Autre sujet délicat : leur propre organisme de bienfaisance Sussex Royal, qu'ils ont créé après s'être séparés de la fondation du duc et de la duchesse de Cambridge en juin dernier. En décembre, ils ont déposé la marque Sussex Royal sur une série d'articles, y compris des livres, des calendriers, des vêtements et des collectes de fonds caritatives.

Mais leurs activités pourraient être source de conflits s’ils veulent renoncer à leur titre royal. Rien n'indique qu’ils souhaitent le faire mais s'ils le veulent, ils pourraient perdre une partie du statut de cette marque. Sans compter qu’il faudrait également un acte du Parlement pour modifier la ligne de succession, dans laquelle le prince Harry occupe actuellement la sixième place.

"Mélange toxique"

L'ancien attaché de presse du palais de Buckingham, Dickie Arbiter, a déclaré que toute tentative de retrait de leurs fonctions royales poserait des problèmes. "Vous êtes soit un royal soit vous n'êtes pas un royal – vous ne pouvez pas avoir une jambe dans un camp et une autre jambe dans un autre camp", a-t-il dit.

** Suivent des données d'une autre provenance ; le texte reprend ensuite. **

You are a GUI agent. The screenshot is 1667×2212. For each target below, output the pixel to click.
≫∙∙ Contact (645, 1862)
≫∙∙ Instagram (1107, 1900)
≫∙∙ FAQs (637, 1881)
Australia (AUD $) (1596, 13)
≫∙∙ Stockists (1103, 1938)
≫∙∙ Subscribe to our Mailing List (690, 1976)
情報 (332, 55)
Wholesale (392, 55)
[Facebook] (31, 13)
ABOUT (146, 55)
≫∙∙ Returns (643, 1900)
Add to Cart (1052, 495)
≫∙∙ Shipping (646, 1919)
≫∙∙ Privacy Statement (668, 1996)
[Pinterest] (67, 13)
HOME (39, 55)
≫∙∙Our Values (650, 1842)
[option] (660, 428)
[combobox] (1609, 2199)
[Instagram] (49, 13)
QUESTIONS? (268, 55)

De son côté, David McClure dénonce un "mélange toxique". "L'histoire de hauts dirigeants de la famille royale qui gagnent de l'argent... Ça n'a pas bien fonctionné par le passé", a déclaré l'auteur à l'agence de presse Press Association, en faisant référence au couple Wessex. "Comment pouvez-vous être à moitié dedans, à moitié dehors ? Assumer des fonctions publiques une moitié de la semaine et gagner vos propres revenus l'autre moitié avec la télévision, des conférences, des livres ? C'est très risqué", a-t-il estimé.